Format the lines of the entries below as a Markdown table with two columns, Row and Entry line, skipping blank lines and leaving out the pictures.

Dataset entries:
= = =
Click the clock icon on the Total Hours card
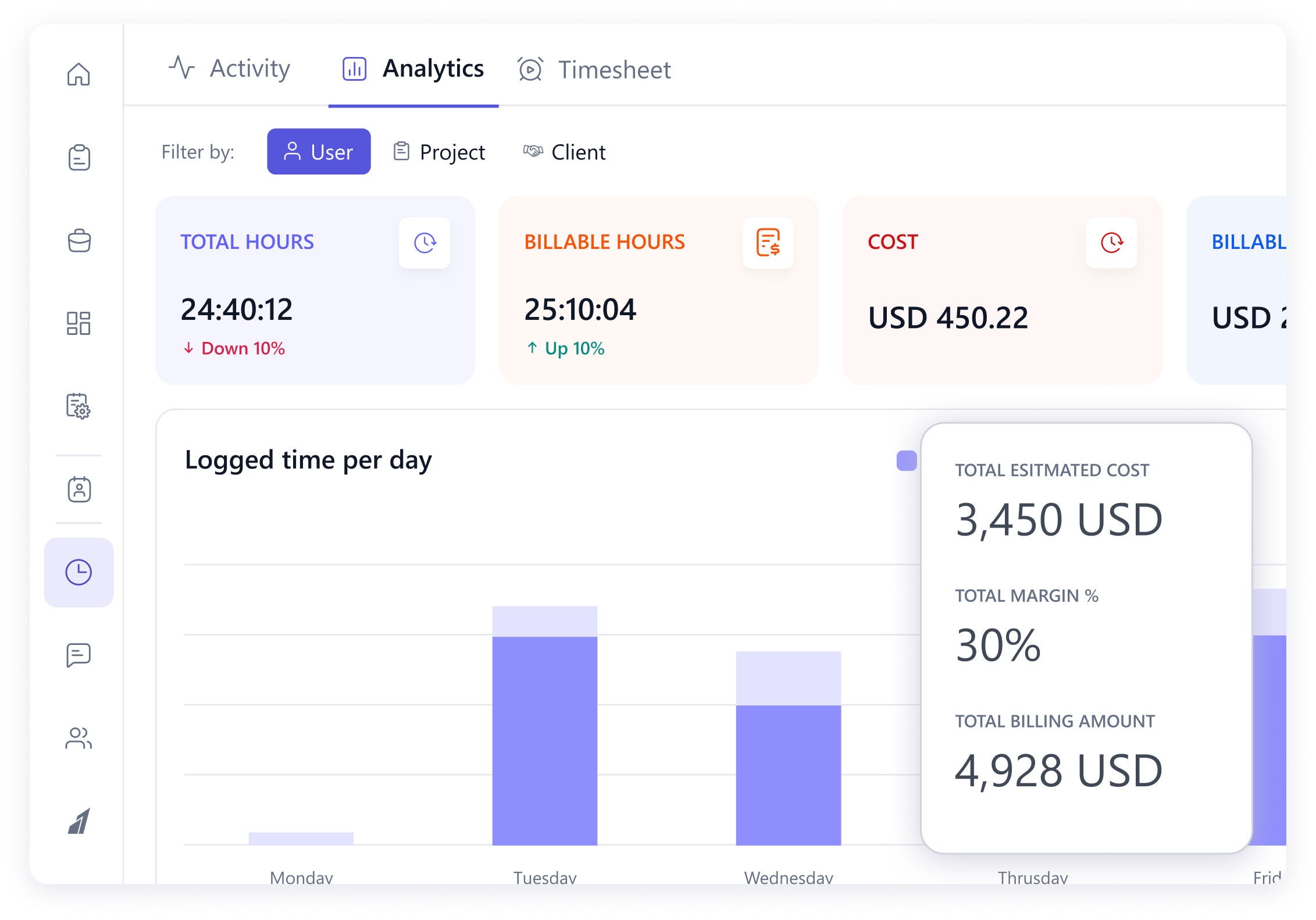Screen dimensions: 1316x920 click(x=425, y=243)
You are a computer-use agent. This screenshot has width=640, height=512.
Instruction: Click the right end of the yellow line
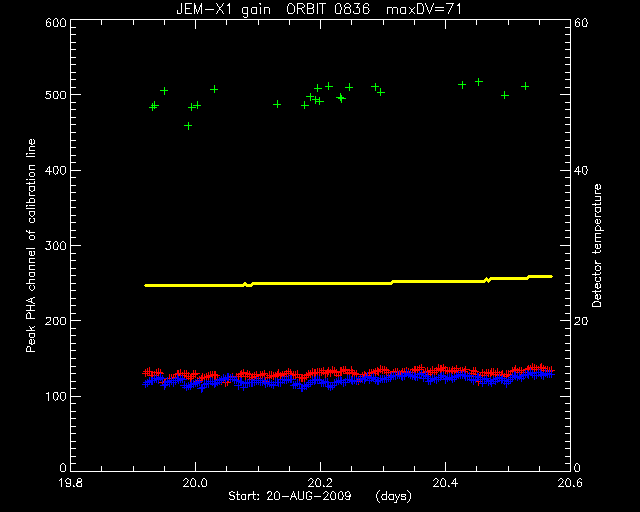[x=551, y=276]
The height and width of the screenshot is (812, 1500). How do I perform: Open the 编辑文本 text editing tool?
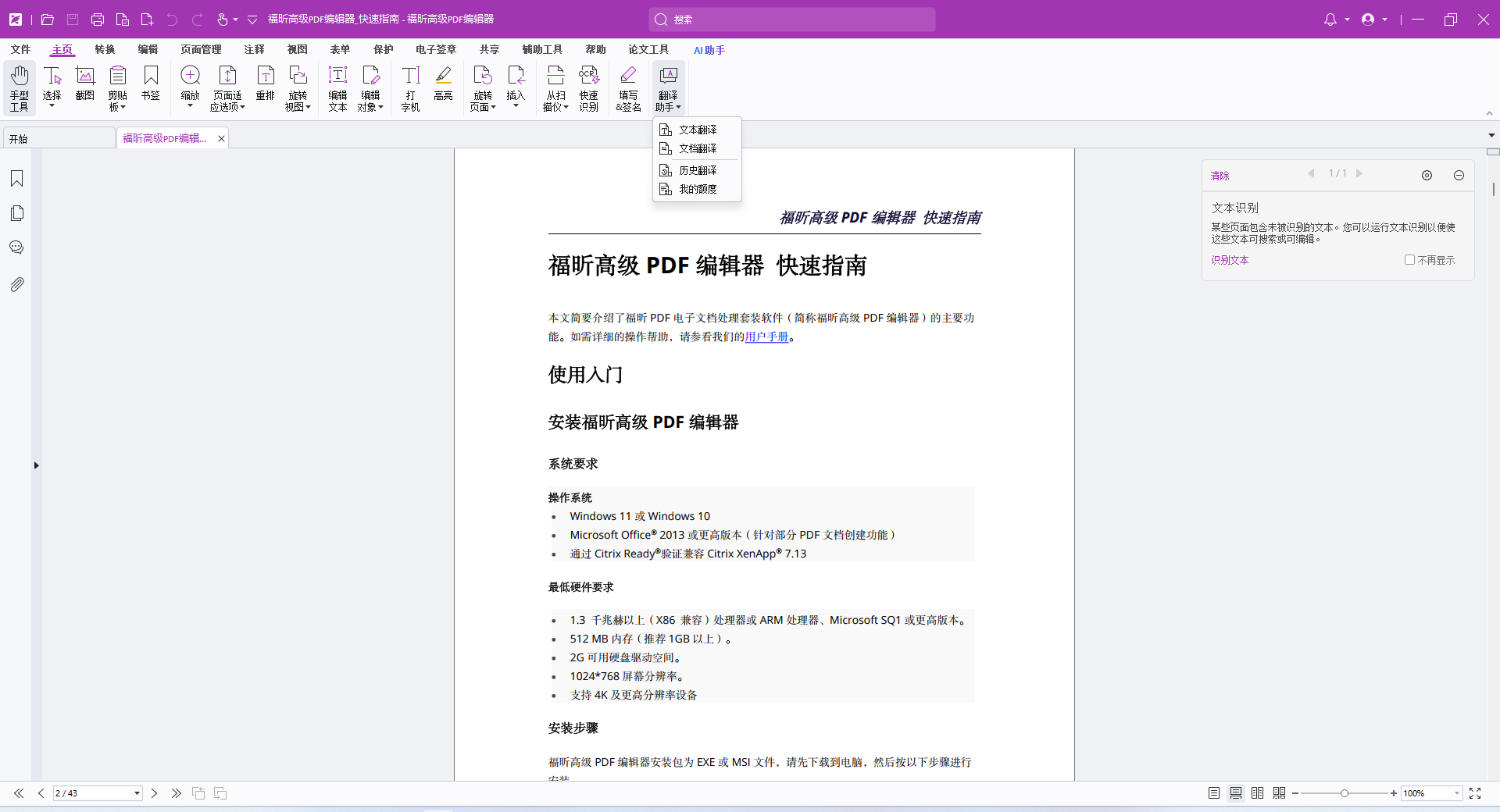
= = =
**TASK RESPONSE**
| Row | Entry line |
|---|---|
| 1 | Click the clock icon on the Total Hours card |
| 2 | Screen dimensions: 1316x920 click(x=425, y=243) |
| 3 | You are a computer-use agent. This screenshot has width=640, height=512. |
| 4 | Instruction: Click the right end of the yellow line |
| 5 | [x=551, y=276] |
| 6 | The height and width of the screenshot is (812, 1500). How do I perform: Open the 编辑文本 text editing tool? |